У меня даже возникло опасение, что грядет «атака клонов», что по епархиям начнут «клонировать» такие мероприятия что уже и произошло в Запорожье и Ярославле). Перец все-таки должен оставаться перцем, а не становиться основным блюдом. А рок-концерт был, конечно, этакой перчинкой в нашей церковной жизни. Но мнения Патриарха мы не знали. Проблема в том, что прежде пространство миссионерства и пространство обычной церковной жизни были четко разделены. Впервые три века христианской истории была активная миссия, но не было еще сложившегося образа благочестия; все бурлило в церковной жизни. А затем церковь стала имперской. Миссия не умерла, но она стала вестись вдали от глаз прихожан: вот здесь империя, где все по уставу и все благочинно, а за границей империи и на ее окраинах работают миссионеры. Как они работают с язычниками — империя об этом не знает и лишь аплодирует их успехам. И, значит, миссионеры были довольно свободны в выборе сре дств своей работы.

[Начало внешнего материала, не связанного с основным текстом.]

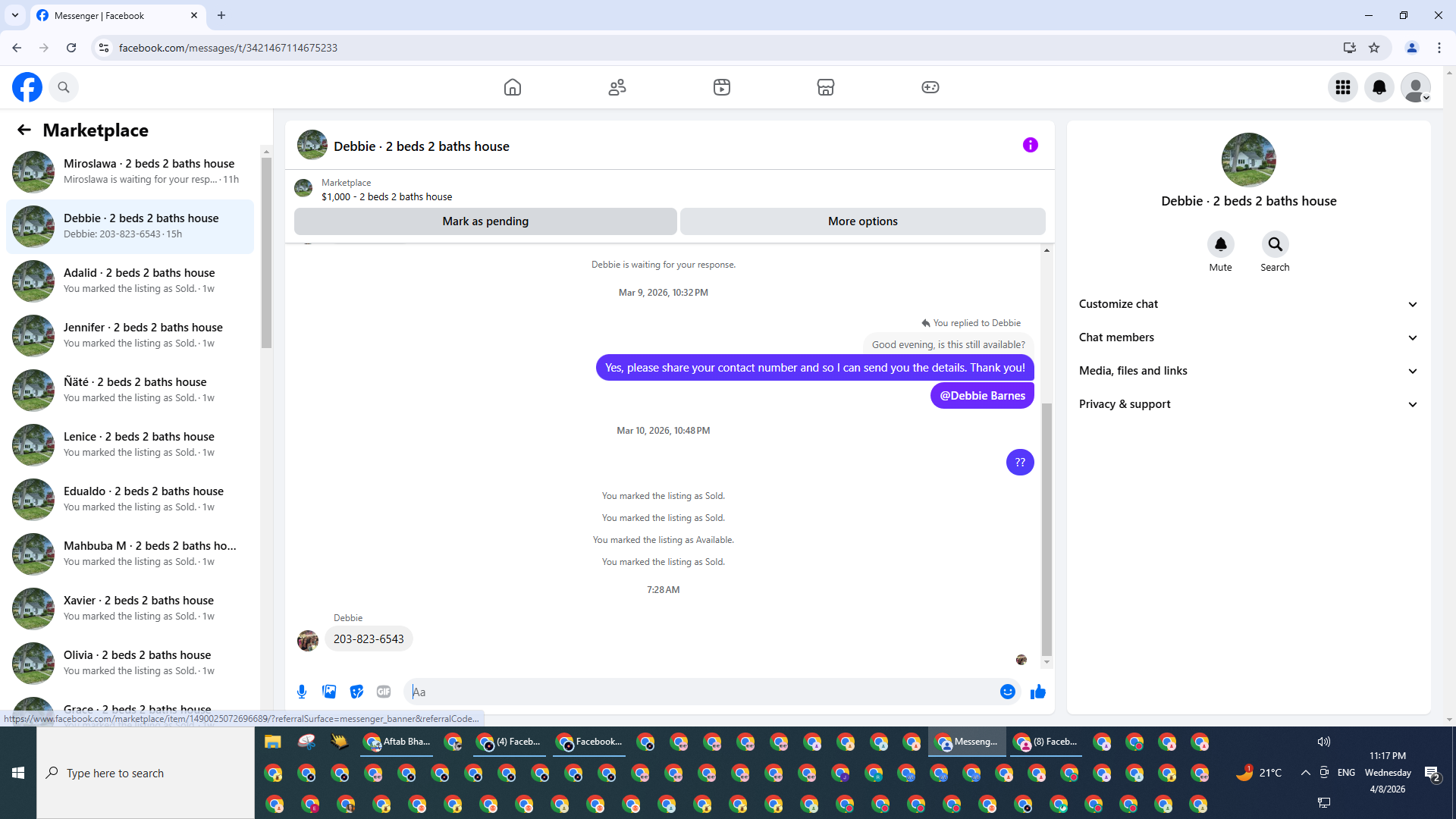Send a thumbs-up like
The image size is (1456, 819).
point(1038,692)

Сегодня же впервые церковное и миссионерское пространства переплелись. Миссионеру одновременно внимают неверующие и сектанты, язвительно настроенные студенты и испуганные ими православные бабушки. Выходит, что миссионер должен уметь жертвовать своей репутацией в глазах церковных людей ради их неверующих братьев.

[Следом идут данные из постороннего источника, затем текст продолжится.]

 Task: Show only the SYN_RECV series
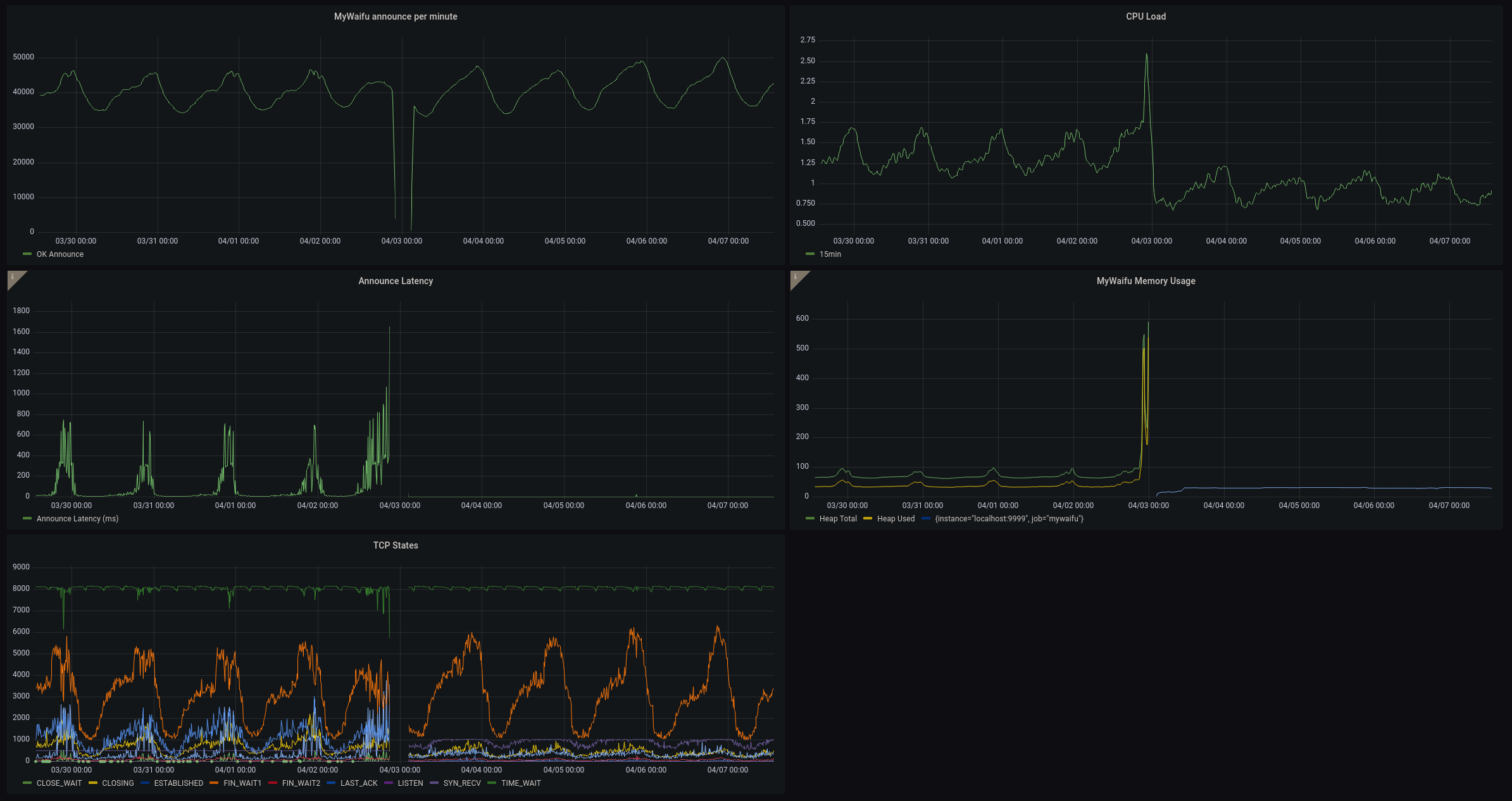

Тот концерт в Петербурге был такой жертвой. Но юродство бывает «Христа ради», а бывает «себя ради». Почти год мы ждали ответа на этот вопрос: что же мы такое сотворили на Святках — схулиганили или все же сотворили церковное дело? Лишь речь Патриарха в день Москвы 7 сентября расставила все нужные точки над всеми необходимыми i.

Во-первых, Патриарх сказал, что церковная проповедь может и должна звучать и в концертных залах, и на спортивных площадках. Во-вторых, вручил премию Петербургской Епархии, которая при вручении награды была презентована именно как организатор рок-концерта (во всяком случае, более никаких других дел этой епархии при награждении не упоминалось). Ну а поскольку на том рок-концерте проповедь произносил именно я, то и мое награждение в тот же день тоже оказывается знаком, помогающим понять отношение первоиерарха к этой нашей необычной акции.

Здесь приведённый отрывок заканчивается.